-- Start Dataset excerpts --
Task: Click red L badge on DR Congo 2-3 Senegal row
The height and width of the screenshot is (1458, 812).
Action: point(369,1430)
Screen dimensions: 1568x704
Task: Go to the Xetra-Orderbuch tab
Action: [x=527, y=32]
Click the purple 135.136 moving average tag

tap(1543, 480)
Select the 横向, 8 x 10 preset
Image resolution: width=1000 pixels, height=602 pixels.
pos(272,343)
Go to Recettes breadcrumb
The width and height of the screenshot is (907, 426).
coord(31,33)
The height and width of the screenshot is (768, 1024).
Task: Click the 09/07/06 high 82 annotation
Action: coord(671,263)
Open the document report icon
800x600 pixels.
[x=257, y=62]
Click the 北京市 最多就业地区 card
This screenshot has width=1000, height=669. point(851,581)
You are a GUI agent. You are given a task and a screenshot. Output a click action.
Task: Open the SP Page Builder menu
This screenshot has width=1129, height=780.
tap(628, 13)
-- End Dataset excerpts --
### Prompt
Write out every line from the start of the lines down through the line containing "tap(1543, 480)", including that line, and change "Senegal" to "Ghana" while leaving everything else the same.

### Answer for this exercise
Task: Click red L badge on DR Congo 2-3 Ghana row
The height and width of the screenshot is (1458, 812).
Action: point(369,1430)
Screen dimensions: 1568x704
Task: Go to the Xetra-Orderbuch tab
Action: [x=527, y=32]
Click the purple 135.136 moving average tag

tap(1543, 480)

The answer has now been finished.